I would say this takes about 30 minutes, and finally it concludes:
SimpleDialect('|', '', '')
I think I understand what's going on: You designed this for small-ish datasets, and so you reprocess the whole file for every dialog to determine what makes most sense.
I would be tempted to think this is because I feed the data as a variable content, following your example, rather than provide the filename directly. However when I tried to read the read_csv method directly with the filename, it also was really, very, very slow. So I think in all situations currently, clevercsv trips on this file, and more generally this type of file.
When I take the initiative to truncate the data arbitrarily, clevercsv works beautifully. But shouldn't the truncating be something the library, as opposed to the user does?

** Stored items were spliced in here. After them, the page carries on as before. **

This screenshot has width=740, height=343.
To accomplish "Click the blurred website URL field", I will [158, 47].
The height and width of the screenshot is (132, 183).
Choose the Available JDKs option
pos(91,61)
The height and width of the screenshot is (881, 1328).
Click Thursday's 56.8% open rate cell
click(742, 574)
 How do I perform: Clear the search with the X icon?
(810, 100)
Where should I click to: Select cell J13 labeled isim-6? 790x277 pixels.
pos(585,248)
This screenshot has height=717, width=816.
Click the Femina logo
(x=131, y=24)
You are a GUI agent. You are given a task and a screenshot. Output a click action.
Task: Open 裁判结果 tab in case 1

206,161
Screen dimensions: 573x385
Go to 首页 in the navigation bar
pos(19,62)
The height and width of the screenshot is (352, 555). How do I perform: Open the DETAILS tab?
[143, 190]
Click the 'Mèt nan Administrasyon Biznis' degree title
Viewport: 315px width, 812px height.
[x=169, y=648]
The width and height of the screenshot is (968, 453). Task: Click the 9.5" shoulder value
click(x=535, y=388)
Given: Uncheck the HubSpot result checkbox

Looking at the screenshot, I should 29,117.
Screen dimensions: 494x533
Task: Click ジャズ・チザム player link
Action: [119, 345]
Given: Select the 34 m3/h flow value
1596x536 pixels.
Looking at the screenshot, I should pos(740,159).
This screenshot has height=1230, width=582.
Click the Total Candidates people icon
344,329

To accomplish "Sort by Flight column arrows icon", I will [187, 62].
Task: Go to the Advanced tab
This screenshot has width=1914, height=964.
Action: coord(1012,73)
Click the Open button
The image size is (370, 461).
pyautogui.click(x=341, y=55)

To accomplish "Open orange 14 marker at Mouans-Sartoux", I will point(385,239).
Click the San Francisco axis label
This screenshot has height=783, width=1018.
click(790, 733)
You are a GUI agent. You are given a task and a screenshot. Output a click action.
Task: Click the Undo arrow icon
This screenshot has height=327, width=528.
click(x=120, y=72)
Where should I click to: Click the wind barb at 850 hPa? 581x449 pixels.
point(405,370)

clevercsv.Sniffer().sniff(content[0:1000], verbose=True)provides in a few seconds:
Running normal form detection ...
Didn't match any normal forms.
Running data consistency measure ...
Considering 4 dialects.
SimpleDialect(',', '', ''): P = 4.500000 T = 0.000000 Q = 0.000000
SimpleDialect('', '', ''): P = 0.009000 T = 0.000000 Q = 0.000000
SimpleDialect(' ', '', ''): P = 1.562500 T = 0.312500 Q = 0.488281
SimpleDialect('|', '', ''): P = 8.571429 T = 0.952381 Q = 8.163265
SimpleDialect('|', '', '')
@GjjvdBurg If this is not a known problem, may I suggest using some variation of "infinite binary search"?
- We start with a small size, and we truncate the file to that small size.
- The detected dialect may be wrong because we are only working on a small subset of the file, so we double the amount of content that we provide the sniffer, and see if it answers the same thing.
- We repeat a predetermined number of times (for instance 4 times), until we've asserted the sniffer has detected the same dialect for larger portions of the file.
I have implemented this algorithm here:
https://gist.github.com/jlumbroso/c123a30a2380b58989c7b12fe4b4f49e
When I run it on the above mentioned file, it immediately (without futzing) produces the correct answer:
In[3]: probe_sniff(content)
Out[3]: SimpleDialect('|', '', '')And on the off-chance you would like me to add this algorithm to the codebase, where would it go?